### BACAAN YANG DIBERIKAN
╔══
Di tengah hiruk-pikuk modernisasi yang menyapu seluruh penjuru Indonesia, kesenian tradisional tetap menjadi napas segar bagi identitas budaya bangsa. Salah satu permata tersembunyi dari Jawa Timur adalah Pencak Dor, sebuah cabang unik dari pencak silat yang lebih menekankan pada aspek seni pertunjukan daripada pertarungan fisik semata. Berasal dari Kabupaten Jombang, Pencak Dor bukan sekadar olahraga bela diri, melainkan sebuah simfoni gerak tubuh yang selaras dengan alunan musik tradisional, mencerminkan harmoni antara kekuatan, keindahan, dan spiritualitas masyarakat Jawa.
Nama “Pencak Dor” sendiri sarat makna filosofis. “Pencak” merujuk pada gerakan-gerakan lincah dan terstruktur dalam silat, sementara “Dor” berasal dari “jidor” atau “jedhor”, sebuah alat musik tradisional berupa bedug kecil yang menghasilkan suara ritmis seperti dentuman kendang. Sehingga, Pencak Dor bisa diartikan sebagai “seni pencak yang diiringi musik jidor dan kendang”. Pertunjukan ini menggabungkan elemen bela diri, tarian akrobatik, dan musik gamelan sederhana, menciptakan pengalaman visual dan auditif yang memukau. Di Jombang, kesenian ini bukan hanya hiburan, tapi juga sarana dakwah, pelestarian nilai-nilai luhur, dan pengikat komunitas.
Menurut penelusuran lapangan, Pencak Dor masih marak di tiga kecamatan utama: Bareng, Ngoro, dan Mojowarno. Eksistensinya bergantung pada seberapa sering ditanggap (diundang) untuk acara hajatan, peringatan Hari Kemerdekaan (Agustusan), atau hari besar keagamaan seperti Rejeb-an (bulan Rajab), Maulud Nabi Muhammad SAW, dan Ruah (Sya’ban). Di era digital saat ini, di mana generasi muda lebih akrab dengan e-sports daripada jurus silat, Pencak Dor menghadapi tantangan pelestarian. Namun, justru di sinilah letak keajaibannya: kesenian ini terus hidup melalui perguruan-perguruan sporadis yang turun-temurun. Artikel ini akan mengupas sejarah, karakteristik, perkembangan, serta upaya pelestarian Pencak Dor di Jombang, dengan harapan menjadi panggilan bagi generasi muda untuk mewariskan api tradisi ini.
╚══
(Catatan Hasil Ekstraksi)
╔══
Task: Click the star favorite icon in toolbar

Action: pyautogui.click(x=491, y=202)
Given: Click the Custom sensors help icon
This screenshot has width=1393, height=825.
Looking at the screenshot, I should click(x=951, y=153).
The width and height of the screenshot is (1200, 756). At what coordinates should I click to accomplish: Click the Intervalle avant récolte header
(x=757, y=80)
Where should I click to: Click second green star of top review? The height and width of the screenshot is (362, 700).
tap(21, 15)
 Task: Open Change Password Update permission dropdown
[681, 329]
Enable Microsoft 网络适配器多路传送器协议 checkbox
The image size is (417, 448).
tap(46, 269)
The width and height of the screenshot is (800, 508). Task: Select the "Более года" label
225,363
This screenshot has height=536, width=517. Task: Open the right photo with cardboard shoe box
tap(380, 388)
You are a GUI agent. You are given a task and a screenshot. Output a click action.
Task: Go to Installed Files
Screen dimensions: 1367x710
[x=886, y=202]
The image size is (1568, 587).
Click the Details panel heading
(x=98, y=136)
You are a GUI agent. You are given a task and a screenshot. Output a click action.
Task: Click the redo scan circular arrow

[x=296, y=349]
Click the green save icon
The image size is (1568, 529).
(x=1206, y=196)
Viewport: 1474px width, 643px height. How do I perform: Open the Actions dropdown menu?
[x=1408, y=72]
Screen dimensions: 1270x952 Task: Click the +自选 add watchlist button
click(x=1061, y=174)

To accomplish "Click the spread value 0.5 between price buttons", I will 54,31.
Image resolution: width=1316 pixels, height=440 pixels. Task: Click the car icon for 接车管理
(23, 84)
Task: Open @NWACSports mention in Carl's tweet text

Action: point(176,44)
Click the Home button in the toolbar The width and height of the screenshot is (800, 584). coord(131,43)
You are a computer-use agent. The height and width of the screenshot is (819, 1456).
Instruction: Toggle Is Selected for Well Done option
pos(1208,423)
╚══
### PETUNJUK TUGAS
Teruskan teks tentang Pencak Dor dari Jombang, dimulai setelah kalimat terakhirnya. Catatan ini diambil dari sumber yang berbeda.

### JAWABAN LATIHAN
Sejarah Asal-Usul Pencak Dor di Jombang
Pencak Dor bukanlah ciptaan semalam; ia adalah hasil evolusi panjang dari tradisi bela diri pesantren yang berakar kuat di Jawa Timur. Secara umum, asal-usulnya dapat ditelusuri ke Pondok Pesantren Lirboyo di Kediri, di mana KH Muhammad Abdullah Maksum Jauhari—dikenal sebagai Gus Maksum—mencetuskan konsep ini pada sekitar 1960-an. Gus Maksum, putra Kiai Jauhari dari Pesantren Kanigoro, melihat maraknya perkelahian antar-remaja di era pasca-kemerdekaan sebagai ancaman bagi harmoni sosial. Untuk menyalurkan energi pemuda secara positif, ia menginisiasi latih tanding silat antar-santri, yang kemudian berkembang menjadi pertunjukan publik berirama musik jidor.
Di Jombang, Pencak Dor mulai menyebar pada akhir 1960-an, dipengaruhi oleh jaringan pesantren Nahdlatul Ulama (NU) yang kuat di wilayah ini. Jombang, sebagai “kota santri” dengan ratusan pesantren seperti Tebuireng dan Jambangan, menjadi tanah subur bagi adaptasi kesenian ini. Awalnya, Pencak Dor diadopsi sebagai bagian dari latihan fisik santri, mirip dengan tradisi di Lirboyo. Namun, karena sifatnya yang spektakulernya, ia segera bertransformasi menjadi hiburan rakyat.
Salah satu tonggak sejarah di Jombang adalah pengaruh Mbah Hasyim Asy’ari, pendiri NU, yang menekankan nilai silaturahmi dalam silat. Di bawah bimbingannya, Pencak Dor tidak hanya melatih tubuh, tapi juga jiwa. Pada 1971, pengaruh dari Ponorogo—dengan tradisi Gelut Sabung atau tarung bebas—masuk ke Jombang melalui Kiai Mukrim di Ponpes Al-Bukhori Sampung, memperkaya elemen akrobatiknya. Hingga kini, Pencak Dor di Jombang tetap mempertahankan esensi pesantren: “Di atas ring lawan, di bawah ring kawan”, sebuah filosofi yang menekankan sportivitas dan persaudaraan.
Perkembangan awal bersifat sporadis. Kelompok-kelompok kecil di desa-desa terpencil mulai membentuk perguruan, mengajarkan jurus secara turun-temurun. Tidak ada organisasi formal; semuanya bergantung pada guru (patih) yang mewariskan ilmu kepada murid. Di era Orde Baru, Pencak Dor sempat terpinggirkan oleh pembinaan IPSI (Ikatan Pencak Silat Indonesia), tapi justru bertahan sebagai kesenian lokal yang autentik. Kini, dengan dukungan pemerintah daerah, ia diakui sebagai warisan budaya takbenda Jawa Timur.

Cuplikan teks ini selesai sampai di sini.